Clearly, both Ecevit and Demirel were walkers as well as talkers.

Today there is a domestic political dimension to all of Erdoğan’s foreign policy moves that must be considered. Despite having repeatedly pledged a house-cleaning within the AK Parti, starting with alleged Gülen-leaning elements and those who are not 100 percent loyal to himself (even if they are loyal to the party program), the process is apparently not going as smoothly as Erdoğan desired.

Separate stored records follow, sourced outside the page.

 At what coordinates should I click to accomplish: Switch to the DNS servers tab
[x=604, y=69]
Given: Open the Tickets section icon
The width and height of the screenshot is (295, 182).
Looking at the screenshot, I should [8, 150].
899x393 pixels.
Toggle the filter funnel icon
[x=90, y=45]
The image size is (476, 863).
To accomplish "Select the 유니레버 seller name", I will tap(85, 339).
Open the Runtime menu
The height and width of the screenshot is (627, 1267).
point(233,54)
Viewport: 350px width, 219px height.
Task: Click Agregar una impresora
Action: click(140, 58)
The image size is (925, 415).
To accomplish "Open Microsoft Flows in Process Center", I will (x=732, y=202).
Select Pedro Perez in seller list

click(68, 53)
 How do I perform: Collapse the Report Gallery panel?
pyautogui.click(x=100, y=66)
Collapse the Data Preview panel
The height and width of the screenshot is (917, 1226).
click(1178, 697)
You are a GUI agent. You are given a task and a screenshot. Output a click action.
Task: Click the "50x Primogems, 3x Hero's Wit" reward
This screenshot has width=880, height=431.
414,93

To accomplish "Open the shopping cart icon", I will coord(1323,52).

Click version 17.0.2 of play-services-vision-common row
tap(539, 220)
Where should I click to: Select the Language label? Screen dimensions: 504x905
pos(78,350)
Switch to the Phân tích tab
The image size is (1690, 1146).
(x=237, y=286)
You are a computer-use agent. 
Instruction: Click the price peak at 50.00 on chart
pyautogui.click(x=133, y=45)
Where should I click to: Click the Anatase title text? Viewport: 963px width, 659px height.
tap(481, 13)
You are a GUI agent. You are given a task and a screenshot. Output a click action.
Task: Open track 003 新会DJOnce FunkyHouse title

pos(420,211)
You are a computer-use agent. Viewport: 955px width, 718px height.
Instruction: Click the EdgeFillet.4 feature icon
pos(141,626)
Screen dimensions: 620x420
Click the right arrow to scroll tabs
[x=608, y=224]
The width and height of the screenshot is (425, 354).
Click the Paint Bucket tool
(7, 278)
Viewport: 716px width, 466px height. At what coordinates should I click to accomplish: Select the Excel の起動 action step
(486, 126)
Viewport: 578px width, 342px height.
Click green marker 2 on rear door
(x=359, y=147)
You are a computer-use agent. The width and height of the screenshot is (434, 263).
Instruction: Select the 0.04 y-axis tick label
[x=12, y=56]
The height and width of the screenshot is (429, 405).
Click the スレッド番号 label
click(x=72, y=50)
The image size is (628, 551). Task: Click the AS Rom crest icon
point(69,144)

He has implicitly referred to the resignation of the AK Parti’s powerful Ankara Mayor Melih Gökçek a number of times in recent weeks, but Gökçek has not moved an inch yet and Erdoğan has still not removed him from office. Taking this situation as an example, other mayors and party officials in the crosshairs are pretending to be not getting the signals to leave their posts themselves, instead asking the party headquarters - meaning Erdoğan himself – to directly remove them from office. That is actually not a very easy step for him to take, considering the new constitution which effectively means that a presidential candidate has to get at least 50 percent-plus-one-vote to get elected from the 2019 elections onward.

President Erdoğan may be calculating that attacking the West in a populist style will boost his votes further among both nationalists and Islamists. But if this talking the talk is not followed through with walking the walk, this strategy may well fail.